* [WORK TASK] Below are entries. Copy exactly the lines running from the line that holds "Careers (67, 716)" to the line that holds "Email (269, 153)", with both ends included.

Screenshot grounding data:
* * *

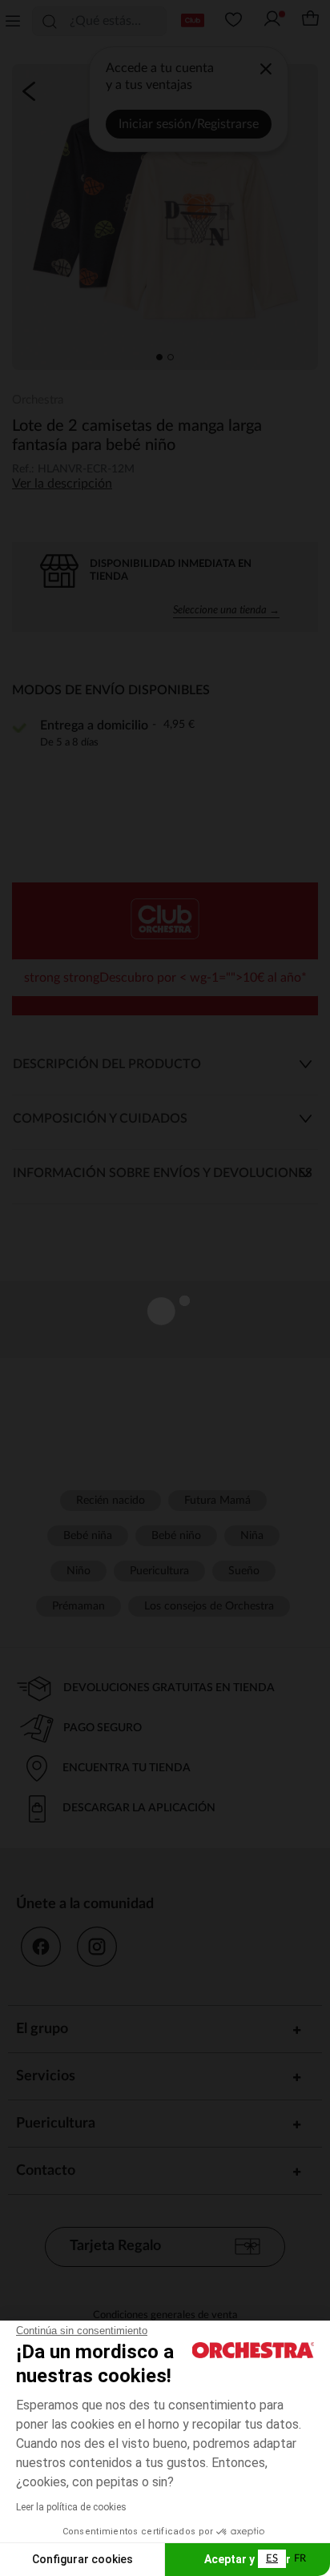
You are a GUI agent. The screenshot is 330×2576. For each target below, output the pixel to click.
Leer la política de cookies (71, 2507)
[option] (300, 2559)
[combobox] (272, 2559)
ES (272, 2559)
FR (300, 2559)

* * *

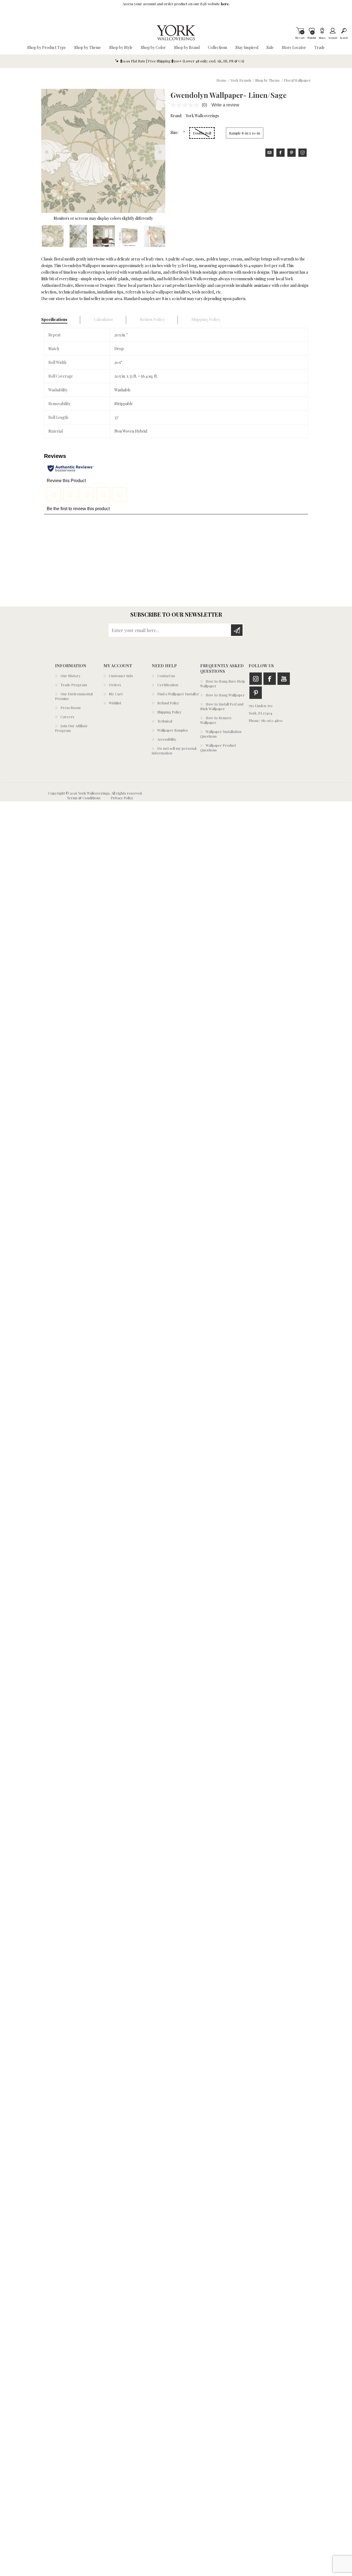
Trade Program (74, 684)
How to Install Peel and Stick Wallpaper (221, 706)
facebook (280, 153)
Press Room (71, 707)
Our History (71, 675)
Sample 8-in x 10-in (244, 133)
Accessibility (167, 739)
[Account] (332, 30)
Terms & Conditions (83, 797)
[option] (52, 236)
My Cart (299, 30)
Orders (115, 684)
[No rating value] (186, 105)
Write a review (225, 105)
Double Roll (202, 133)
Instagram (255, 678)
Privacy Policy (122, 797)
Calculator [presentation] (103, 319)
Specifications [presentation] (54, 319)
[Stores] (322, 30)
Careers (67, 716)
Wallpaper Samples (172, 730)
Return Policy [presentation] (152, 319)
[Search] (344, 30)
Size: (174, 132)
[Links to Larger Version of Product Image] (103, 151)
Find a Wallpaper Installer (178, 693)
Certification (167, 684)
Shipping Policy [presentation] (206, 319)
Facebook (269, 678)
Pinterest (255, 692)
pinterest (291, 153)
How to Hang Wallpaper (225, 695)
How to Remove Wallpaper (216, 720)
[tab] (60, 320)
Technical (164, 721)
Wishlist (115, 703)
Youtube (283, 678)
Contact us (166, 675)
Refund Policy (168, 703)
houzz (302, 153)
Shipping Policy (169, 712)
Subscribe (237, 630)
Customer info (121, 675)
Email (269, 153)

* * *

* [SOLUTION BELOW]
Careers (67, 716)
Wallpaper Samples (172, 730)
Return Policy [presentation] (152, 319)
[Search] (344, 30)
Size: (174, 132)
[Links to Larger Version of Product Image] (103, 151)
Find a Wallpaper Installer (178, 693)
Certification (167, 684)
Shipping Policy [presentation] (206, 319)
Facebook (269, 678)
Pinterest (255, 692)
pinterest (291, 153)
How to Hang Wallpaper (225, 695)
How to Remove Wallpaper (216, 720)
[tab] (60, 320)
Technical (164, 721)
Wishlist (115, 703)
Youtube (283, 678)
Contact us (166, 675)
Refund Policy (168, 703)
houzz (302, 153)
Shipping Policy (169, 712)
Subscribe (237, 630)
Customer info (121, 675)
Email (269, 153)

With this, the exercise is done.